Ich eröffne die Beratung. Zu Wort gemeldet hat sich der Abgeordnete Steinecke von der SPDFraktion. Ich erteile ihm das Wort.

Herr Präsident! Meine sehr verehrten Damen und Herren! Europa kostet viel Geld und produziert Bürokratie. In Brüssel tummeln sich zu viele Lobbyisten und greifen Geld ab. Wir Bürger erfahren nichts und sind unfähig, uns da einzumischen. Was bringt Europa denn eigentlich für uns, für Deutschland, für Niedersachsen, für meine Stadt, für meine Gemeinde, für mich? - Unter anderem haben diese weit verbreiteten Vorurteile und Fragen die Kommission veranlasst, eine Transparenzinitiative auf den Weg zu bringen, die Offenheit über Konsultationsverfahren, Interessenvertretung und Verteilung der EU-Mittel herstellt. Wir begrüßen diese Initiative, damit das Verständnis und das Vertrauen der Bürgerinnen und Bürger für Europa gestärkt werden.

Wir alle müssen gemeinsam dafür sorgen, dass den Menschen der Nutzen, den wir durch ein geeintes Europa genießen, deutlich wird. Hinweise auf Frieden, Freundschaft, Reisefreiheit, Freizügigkeit und vieles mehr greifen alleine nicht. Daran haben wir alle uns zu sehr gewöhnt. Das kann man bedauern, aber das ist Realität.

Der wirtschaftliche Nutzen erschließt sich den Menschen zu wenig. Wenn der Landrat, Bürgermeister oder Minister ein Gewerbegebiet oder eine

neue Produktionsstätte feierlich eröffnet, dann wird häufig verschwiegen, dass dies teilweise nur mit Mitteln der EU zu stemmen gewesen ist.

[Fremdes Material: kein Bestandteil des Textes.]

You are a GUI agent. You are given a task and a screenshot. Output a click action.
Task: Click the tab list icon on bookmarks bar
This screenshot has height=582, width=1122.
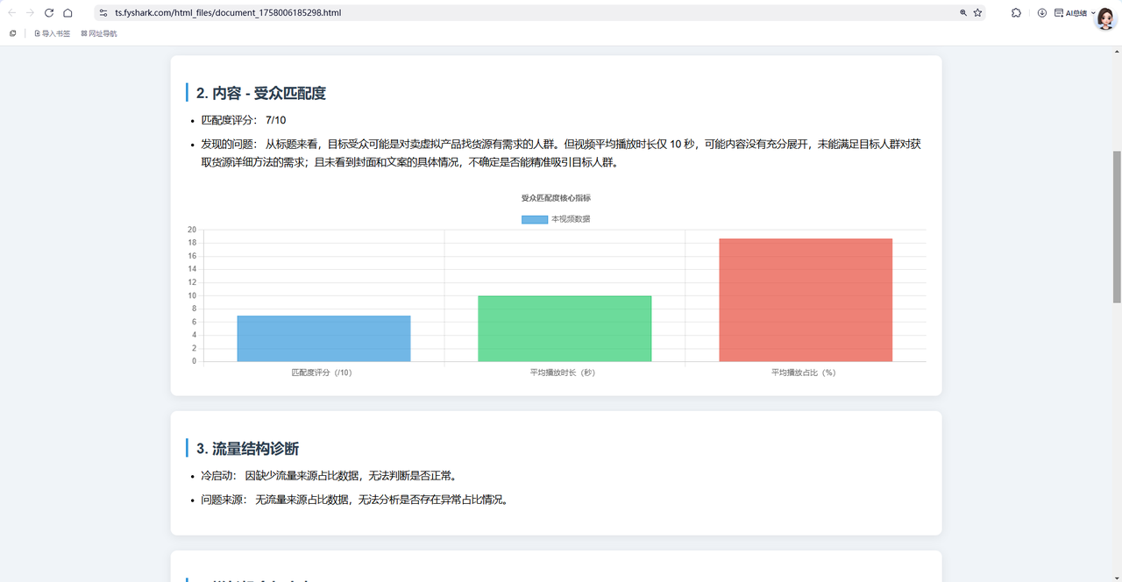tap(13, 33)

Dem kann durch Offenlegung der Zuwendungen entgegengewirkt werden.

Meine Damen und Herren, die Europäische Union legt bereits heute einen Großteil ihrer Zuwendungen offen, aber 75 % der EU-Mittel werden von nationalen bzw. regionalen Ebenen verwaltet. Eine Mitarbeit und Unterstützung dieser Ebenen für Transparenz ist also unerlässlich. Auch Bund und Länder sollten sich dafür entscheiden, die eigene Kofinanzierung der EU-Mittel offenzulegen.

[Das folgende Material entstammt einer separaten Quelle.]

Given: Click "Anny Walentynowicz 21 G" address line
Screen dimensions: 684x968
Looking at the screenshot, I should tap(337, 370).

Wir sind für eine zentrale, für den Bürger handhabbare Veröffentlichung, die einen Vergleich zwischen den Mitgliedstaaten und ihren Untergliederungen möglich macht, wobei selbstverständlich der Datenschutz gewahrt bleiben muss. Wenn Unternehmen, auch Landwirte, Geld von der EU erhalten, dann ist das richtig, weil es politisch gewollt und kein Versehen ist. Wenn aber festgestellt wird - das gelingt nur mit ausreichender Transparenz im Umgang mit Fördermitteln -, dass dieses Geld nicht ordentlich verwendet wird, Maßnahmen scheitern oder Empfänger nicht ordentlich damit umgehen, dann muss man Konsequenzen ziehen. Wenn öffentlich bekannt wird, dass ein Unternehmen sehr viel Geld bekommt, ist das nicht schlimm, wenn wir erklären können, warum und wofür die Mittel bereitgestellt werden und welches öffentliche Interesse besteht.

Bei transparentem Umgang mit Fördermitteln werden wir eben öfter gezwungen werden, diese Erklärung abzugeben. Das finde ich nicht dramatisch, und der Steuerzahler hat ein Recht auf diese Erklärung.

(Zustimmung bei der SPD)

Meine Damen und Herren, da die Agrarausgaben 42 % des EU-Haushaltes binden, ist es verständlich, dass diese immer zuerst in den Fokus der Betrachtung geraten. Deswegen ist es richtig, in diesem Bereich für mehr Transparenz zu sorgen. Dies gilt auch für die Mittel aus der zweiten Säule. Ebenfalls dort ist zu erklären, für welche Leistung die Förderung gewährt und welche Ziele damit verfolgt werden. Aber für uns ist klar: Es darf keine Lex Landwirtschaft geben. Transparenz muss für alle Förderbereiche hergestellt werden. Eine überbordende Bürokratie muss dadurch zwangsläufig nicht entstehen, vor allem dann nicht, wenn es

stimmt, dass alle geforderten Daten schon vorliegen. Dann brauchen diese Daten nur noch veröffentlicht zu werden.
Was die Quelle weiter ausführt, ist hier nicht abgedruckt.